─── Records for this task ───

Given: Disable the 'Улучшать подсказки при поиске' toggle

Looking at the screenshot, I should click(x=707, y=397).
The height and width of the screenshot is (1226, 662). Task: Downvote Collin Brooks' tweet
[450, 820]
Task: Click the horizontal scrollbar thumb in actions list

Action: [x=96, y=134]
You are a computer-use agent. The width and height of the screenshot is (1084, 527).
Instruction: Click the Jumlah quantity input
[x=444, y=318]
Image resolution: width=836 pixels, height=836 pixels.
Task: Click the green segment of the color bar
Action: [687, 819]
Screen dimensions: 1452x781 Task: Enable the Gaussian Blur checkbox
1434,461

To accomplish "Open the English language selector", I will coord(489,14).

───

[What you are asked to do]:
Please rewrite all the entries above as a numbered list, leaving out the blank lines.

[In response]:
1. Given: Disable the 'Улучшать подсказки при поиске' toggle
2. Looking at the screenshot, I should click(x=707, y=397).
3. The height and width of the screenshot is (1226, 662). Task: Downvote Collin Brooks' tweet
4. [450, 820]
5. Task: Click the horizontal scrollbar thumb in actions list
6. Action: [x=96, y=134]
7. You are a computer-use agent. The width and height of the screenshot is (1084, 527).
8. Instruction: Click the Jumlah quantity input
9. [x=444, y=318]
10. Image resolution: width=836 pixels, height=836 pixels.
11. Task: Click the green segment of the color bar
12. Action: [687, 819]
13. Screen dimensions: 1452x781 Task: Enable the Gaussian Blur checkbox
14. 1434,461
15. To accomplish "Open the English language selector", I will coord(489,14).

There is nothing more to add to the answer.